51 Birch Street started out as a friendly handheld story of Mr. Block's parents' long marriage, more along the lines of the family video to pass on to the following generations. But then his mother died, a long term affair was uncovered, and there were revelatory diaries and letters left behind. "That is when I realized I was meant to make the film," says Mr. Block, who warned his father that he might be seen as "the bad guy early on, but that he would ultimately be seen as far more complicated. When it came out, he was suddenly treated like a little rock star." A film like his was a true challenge in that it deals with the unfamous. Here, the secret ingredient is resonance. "Truly, I had no idea why anyone would care," says Mr. Block. "But boy, did it resonate," he told me.
As for those younger relatives chronicling famed family members, the trick is to give us something we don't already know while still making the subject relatable. You may have thought you knew Harry Belafonte from his Day-O days, but "Sing Your Song" -- which should be required viewing for every history class -- gives us a far more complex portrait. Gina Belafonte says the project really began as her own exploration of the civil rights movement.
"As an activist myself, I felt my generation was not coordinated and I wanted answers -- being the recipient of all that hard work," she says. Like Ms. Rice, she wanted to be sure the legacy was appreciated. "I worried that my soon to be 7-year-old child would never know the depth of his grandfather's contribution." While some feel the film may be too reverential, the viewer is left appreciating how Gina and her siblings often felt slighted by their father's constant absences.
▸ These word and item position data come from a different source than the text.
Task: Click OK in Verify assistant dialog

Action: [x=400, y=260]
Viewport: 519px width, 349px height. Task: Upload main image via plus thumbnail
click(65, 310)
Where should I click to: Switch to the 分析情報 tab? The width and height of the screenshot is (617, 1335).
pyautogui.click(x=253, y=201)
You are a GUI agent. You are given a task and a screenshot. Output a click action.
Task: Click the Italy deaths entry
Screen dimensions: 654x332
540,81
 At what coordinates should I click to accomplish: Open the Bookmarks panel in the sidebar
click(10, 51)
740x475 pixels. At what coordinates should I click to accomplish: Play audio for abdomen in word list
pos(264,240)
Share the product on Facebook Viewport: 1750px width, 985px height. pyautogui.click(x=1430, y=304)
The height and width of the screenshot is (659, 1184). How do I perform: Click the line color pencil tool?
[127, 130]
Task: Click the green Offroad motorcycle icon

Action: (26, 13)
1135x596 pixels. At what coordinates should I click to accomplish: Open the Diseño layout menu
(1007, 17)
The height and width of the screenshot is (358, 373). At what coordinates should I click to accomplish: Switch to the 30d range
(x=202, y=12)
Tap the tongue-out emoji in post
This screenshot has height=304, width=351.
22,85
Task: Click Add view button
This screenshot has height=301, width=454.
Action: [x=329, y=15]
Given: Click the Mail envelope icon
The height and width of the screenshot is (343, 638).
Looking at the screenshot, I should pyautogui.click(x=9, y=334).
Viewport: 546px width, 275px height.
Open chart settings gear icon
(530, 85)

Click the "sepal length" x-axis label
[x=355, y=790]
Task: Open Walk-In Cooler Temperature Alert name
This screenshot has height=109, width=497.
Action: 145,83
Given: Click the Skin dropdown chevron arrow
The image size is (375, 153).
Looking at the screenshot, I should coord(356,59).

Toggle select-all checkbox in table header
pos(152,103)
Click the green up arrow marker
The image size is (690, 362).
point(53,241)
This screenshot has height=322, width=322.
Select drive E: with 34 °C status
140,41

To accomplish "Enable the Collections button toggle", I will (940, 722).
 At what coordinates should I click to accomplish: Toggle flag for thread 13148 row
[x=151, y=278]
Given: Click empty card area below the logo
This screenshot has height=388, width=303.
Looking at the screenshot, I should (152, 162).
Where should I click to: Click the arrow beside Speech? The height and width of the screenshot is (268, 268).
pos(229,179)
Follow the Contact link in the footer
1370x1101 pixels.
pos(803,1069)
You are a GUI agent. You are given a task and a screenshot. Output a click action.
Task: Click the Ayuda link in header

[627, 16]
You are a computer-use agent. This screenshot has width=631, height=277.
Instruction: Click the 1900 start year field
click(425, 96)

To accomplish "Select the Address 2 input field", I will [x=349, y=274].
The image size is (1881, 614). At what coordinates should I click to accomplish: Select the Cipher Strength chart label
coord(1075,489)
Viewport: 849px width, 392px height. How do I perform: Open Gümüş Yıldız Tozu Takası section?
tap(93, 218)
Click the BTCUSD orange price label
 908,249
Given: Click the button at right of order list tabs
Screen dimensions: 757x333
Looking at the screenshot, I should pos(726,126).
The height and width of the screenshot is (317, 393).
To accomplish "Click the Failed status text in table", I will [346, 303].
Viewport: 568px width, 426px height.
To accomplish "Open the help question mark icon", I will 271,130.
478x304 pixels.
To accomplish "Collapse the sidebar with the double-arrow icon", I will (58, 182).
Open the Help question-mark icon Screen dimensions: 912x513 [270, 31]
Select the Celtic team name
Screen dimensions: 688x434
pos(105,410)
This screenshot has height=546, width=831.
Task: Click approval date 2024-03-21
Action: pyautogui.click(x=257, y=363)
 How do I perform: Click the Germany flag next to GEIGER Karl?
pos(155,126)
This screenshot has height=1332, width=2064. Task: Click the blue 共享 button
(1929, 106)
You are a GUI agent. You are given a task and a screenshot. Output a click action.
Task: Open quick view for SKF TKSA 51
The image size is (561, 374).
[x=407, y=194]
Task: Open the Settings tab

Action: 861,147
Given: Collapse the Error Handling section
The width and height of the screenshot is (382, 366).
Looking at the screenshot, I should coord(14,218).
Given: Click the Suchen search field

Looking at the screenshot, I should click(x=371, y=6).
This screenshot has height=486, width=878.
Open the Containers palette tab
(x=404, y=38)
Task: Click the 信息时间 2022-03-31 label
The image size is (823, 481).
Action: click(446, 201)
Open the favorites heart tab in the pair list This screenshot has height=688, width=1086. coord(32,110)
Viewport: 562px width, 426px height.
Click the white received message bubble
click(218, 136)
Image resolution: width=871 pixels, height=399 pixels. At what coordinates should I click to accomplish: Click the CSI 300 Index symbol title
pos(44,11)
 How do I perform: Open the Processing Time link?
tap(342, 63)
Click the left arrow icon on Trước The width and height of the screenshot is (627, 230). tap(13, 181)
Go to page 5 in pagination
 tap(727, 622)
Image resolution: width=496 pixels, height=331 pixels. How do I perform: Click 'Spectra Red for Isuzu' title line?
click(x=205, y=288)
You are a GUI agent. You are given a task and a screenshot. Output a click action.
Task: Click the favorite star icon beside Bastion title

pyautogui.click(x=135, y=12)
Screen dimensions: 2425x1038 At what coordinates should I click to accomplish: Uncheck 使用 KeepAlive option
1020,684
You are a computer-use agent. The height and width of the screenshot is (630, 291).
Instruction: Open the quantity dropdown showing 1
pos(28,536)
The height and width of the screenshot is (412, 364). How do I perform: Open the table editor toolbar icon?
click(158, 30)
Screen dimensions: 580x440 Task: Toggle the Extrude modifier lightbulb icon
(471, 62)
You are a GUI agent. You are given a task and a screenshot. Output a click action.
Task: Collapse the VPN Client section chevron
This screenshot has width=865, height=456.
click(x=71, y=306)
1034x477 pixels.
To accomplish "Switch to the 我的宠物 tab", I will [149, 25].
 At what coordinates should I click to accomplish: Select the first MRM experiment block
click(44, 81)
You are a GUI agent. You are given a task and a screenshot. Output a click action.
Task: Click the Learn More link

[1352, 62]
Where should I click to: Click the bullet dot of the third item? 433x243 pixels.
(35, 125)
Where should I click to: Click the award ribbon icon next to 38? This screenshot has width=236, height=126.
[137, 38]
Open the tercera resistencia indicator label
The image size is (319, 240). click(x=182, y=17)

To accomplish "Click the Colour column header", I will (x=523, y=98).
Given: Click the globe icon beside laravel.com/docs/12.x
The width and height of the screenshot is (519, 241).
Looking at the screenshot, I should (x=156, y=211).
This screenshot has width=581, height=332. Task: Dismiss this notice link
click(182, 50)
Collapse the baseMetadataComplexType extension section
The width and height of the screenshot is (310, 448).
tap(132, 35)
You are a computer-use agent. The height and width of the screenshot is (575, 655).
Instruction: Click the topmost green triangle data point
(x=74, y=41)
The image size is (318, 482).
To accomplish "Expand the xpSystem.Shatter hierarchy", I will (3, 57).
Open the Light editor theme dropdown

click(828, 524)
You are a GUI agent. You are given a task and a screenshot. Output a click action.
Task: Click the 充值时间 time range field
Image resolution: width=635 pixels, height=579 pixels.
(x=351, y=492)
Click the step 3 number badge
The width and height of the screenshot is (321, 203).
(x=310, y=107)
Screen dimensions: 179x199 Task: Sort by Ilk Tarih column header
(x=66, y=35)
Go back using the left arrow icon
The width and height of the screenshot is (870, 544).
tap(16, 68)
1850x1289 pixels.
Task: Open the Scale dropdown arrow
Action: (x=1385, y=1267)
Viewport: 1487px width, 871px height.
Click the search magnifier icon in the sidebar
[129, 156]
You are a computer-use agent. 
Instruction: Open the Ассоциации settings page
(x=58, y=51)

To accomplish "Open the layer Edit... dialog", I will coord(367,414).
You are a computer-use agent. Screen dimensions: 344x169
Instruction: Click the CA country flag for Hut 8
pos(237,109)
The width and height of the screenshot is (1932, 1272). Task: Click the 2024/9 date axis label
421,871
Parental neglect is a recurring theme of the personal docs.
While screen storytelling may be the new shrink, movie memoirists beware: this is not for the faint of heart. Selling documentaries (unless you are Michael Moore) is never a cakewalk, and convincing investors that you are going to tell an honest and revealing (not to mention commercial) tale about a family member may be even tougher. "I had countless pitch meetings," says Ms. Goldwater. "It seemed if there were no sex, drugs, or scandal, there would be no interest. I began to think I was nuts," she confided to me. (HBO finally partnered with her.)
While the documentarians don't exactly buy into the camera-as-couch theory, they don't deny the guilt-reducing and cathartic personal results. "So much has happened in the making of our film," says Ms. Belafonte of the process. "My dad and I got through many struggles on the project together, and we are now very very close." Still, as summed up by Doug Block, "Obviously, I am trying to get through some issues. But believe me, therapy is cheaper."